As an example, Tock generally avoids using Rust's features and #[cfg()] attribute to enable conditional compilation. While using a set of features can lead to optimizing exactly what code should be included when the kernel is built, it also makes it very difficult for users unfamiliar with the features to decide which features to enable and when. Likely, these users will use the default configuration, reducing the benefit of having the features available. Also, conditional compilation makes it very difficult to understand exactly what version of the kernel is running on any particular board as the features can substantially change what code is running. Finally, the non-default options are unlikely to be tested as robustly as the default configuration, leading to versions of the kernel which are no longer available.

Tock also tries to ensure Tock "just works" for users. This manifests by trying to minimize the number of steps to get Tock running. The build system uses make which is familiar to many developers, and just running make in a board folder will compile the kernel. The most supported boards (Hail and imix) can then be programmed by just running make install. Installing an app just requires one more command: tockloader install blink. Tockloader will continue to expand to support the ease-of-use with Tock. Now, "just works" is a design goal that Tock is not completely meeting. But, future design decisions should continue to encourage Tock to "just work".

Demonstrated Features

Tock discourages adding functionality to the kernel unless a clear use case has been established. For example, adding a red-black tree implementation to kernel/src/common might be useful in the future for some new Tock feature. However, that would be unlikely to be merged without a use case inside of the kernel that motivates needing a red-black tree.
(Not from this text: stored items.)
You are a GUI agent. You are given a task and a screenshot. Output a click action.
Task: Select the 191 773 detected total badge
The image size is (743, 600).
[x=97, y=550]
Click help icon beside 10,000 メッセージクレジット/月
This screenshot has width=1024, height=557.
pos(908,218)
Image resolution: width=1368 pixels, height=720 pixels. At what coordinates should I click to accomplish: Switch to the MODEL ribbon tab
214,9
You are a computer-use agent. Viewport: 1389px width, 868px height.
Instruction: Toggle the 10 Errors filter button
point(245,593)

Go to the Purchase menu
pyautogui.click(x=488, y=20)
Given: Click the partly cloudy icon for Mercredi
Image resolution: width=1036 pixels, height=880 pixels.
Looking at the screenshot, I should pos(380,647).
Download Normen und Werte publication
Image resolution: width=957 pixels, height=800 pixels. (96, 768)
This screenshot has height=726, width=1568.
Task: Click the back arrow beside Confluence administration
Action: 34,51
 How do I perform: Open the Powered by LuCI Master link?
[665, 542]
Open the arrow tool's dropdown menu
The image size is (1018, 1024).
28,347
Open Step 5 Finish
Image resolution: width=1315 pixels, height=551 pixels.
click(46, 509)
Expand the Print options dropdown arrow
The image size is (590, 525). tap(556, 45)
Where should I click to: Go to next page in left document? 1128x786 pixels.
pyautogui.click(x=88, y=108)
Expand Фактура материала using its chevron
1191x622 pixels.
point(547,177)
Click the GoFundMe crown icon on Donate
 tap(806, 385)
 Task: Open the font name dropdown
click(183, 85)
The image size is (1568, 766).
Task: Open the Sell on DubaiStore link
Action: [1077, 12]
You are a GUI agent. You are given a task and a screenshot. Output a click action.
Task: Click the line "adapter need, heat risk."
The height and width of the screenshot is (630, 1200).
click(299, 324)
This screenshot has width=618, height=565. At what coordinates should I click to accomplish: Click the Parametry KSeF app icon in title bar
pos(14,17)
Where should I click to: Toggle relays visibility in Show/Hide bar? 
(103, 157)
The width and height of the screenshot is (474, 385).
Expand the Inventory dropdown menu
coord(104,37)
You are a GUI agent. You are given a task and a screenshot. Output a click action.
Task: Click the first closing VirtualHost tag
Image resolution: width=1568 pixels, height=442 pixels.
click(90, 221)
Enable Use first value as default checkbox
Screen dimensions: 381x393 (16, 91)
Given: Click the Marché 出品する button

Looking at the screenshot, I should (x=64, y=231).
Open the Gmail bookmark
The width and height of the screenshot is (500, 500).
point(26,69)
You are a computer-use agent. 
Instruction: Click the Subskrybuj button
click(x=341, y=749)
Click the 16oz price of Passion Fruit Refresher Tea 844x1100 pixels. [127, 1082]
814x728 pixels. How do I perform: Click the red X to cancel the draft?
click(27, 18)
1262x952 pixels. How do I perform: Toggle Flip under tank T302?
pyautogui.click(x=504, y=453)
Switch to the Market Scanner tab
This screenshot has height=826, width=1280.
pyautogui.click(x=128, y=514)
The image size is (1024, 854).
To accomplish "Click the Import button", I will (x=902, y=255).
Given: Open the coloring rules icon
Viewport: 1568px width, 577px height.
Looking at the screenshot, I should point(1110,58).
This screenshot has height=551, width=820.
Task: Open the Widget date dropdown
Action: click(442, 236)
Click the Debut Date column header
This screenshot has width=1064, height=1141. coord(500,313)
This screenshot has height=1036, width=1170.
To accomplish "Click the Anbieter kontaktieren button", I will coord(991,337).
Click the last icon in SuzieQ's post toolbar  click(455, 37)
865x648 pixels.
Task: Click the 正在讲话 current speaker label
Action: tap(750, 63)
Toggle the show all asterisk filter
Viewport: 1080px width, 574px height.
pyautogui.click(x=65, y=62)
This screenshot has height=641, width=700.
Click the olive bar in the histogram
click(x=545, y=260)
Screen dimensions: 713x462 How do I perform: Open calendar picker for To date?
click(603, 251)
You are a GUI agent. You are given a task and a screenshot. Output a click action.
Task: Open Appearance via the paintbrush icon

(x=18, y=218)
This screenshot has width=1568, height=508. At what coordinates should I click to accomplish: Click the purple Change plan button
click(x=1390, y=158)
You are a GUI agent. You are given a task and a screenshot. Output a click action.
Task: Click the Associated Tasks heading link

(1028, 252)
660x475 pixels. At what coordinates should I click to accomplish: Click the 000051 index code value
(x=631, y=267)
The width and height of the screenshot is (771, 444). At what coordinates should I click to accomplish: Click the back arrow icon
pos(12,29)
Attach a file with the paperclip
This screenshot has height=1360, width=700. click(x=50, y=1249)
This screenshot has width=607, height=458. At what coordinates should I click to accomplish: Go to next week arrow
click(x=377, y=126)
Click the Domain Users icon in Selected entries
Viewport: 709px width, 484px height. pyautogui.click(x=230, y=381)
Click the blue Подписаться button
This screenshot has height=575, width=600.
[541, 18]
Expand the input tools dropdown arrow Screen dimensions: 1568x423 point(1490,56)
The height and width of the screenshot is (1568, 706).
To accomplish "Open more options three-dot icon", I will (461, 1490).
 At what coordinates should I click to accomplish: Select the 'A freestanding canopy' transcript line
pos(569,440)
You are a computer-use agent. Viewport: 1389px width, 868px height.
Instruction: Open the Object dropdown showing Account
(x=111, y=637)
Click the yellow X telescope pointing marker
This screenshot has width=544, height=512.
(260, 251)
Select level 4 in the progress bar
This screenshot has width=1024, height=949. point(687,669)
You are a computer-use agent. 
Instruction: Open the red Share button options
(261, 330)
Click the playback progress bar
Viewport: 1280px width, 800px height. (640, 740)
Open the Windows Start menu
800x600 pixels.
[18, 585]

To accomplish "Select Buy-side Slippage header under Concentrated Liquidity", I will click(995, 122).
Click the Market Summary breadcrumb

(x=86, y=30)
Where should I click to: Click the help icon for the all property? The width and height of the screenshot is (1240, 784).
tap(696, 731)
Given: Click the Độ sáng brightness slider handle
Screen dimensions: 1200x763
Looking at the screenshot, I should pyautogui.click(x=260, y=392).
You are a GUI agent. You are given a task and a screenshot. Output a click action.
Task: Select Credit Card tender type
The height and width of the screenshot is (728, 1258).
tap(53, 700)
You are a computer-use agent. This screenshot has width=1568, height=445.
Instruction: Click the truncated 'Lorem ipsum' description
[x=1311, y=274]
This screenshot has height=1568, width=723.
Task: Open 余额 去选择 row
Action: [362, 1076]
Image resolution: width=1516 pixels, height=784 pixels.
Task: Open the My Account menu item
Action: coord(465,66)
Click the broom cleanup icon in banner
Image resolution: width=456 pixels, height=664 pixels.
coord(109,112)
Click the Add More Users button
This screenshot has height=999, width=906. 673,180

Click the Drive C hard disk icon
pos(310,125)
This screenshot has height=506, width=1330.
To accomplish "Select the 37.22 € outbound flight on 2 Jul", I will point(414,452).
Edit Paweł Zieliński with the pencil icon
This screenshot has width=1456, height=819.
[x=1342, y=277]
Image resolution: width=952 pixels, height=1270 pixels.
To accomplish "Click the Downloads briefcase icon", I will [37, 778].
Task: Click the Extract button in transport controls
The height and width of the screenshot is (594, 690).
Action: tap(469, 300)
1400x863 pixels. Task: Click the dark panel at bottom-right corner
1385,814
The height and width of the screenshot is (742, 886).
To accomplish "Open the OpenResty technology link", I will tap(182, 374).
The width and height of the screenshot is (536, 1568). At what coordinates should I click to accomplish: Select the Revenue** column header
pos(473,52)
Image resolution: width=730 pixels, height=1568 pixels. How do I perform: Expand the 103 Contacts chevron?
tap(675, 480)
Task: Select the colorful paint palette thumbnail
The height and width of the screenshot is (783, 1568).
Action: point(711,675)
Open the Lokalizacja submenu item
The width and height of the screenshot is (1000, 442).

This general principle provides a starting point for evaluating new features in pull requests.

Requiring a use case also makes the code more likely to be tested and used, as well as updated as other internal kernel APIs change.

Merge Aggressively, Archive Unabashedly

As an experimental embedded operating system with roots in academic research, Tock is likely to receive contributions of new, risky, experimental, or narrowly focused code that may or may not be useful for the long-term growth of Tock. Rather than use a "holding" or "contribution" repository for new, experimental code, Tock tries to merge new features into mainline Tock. This both eases the maintenance burden of the code (it doesn't have to be maintained out-of-tree) and makes the feature more visible.

However, not all features catch on, or are completed, or prove useful, and having the code in mainline Tock becomes an overall maintenance burden. In these cases, Tock will move the code to an archive repository.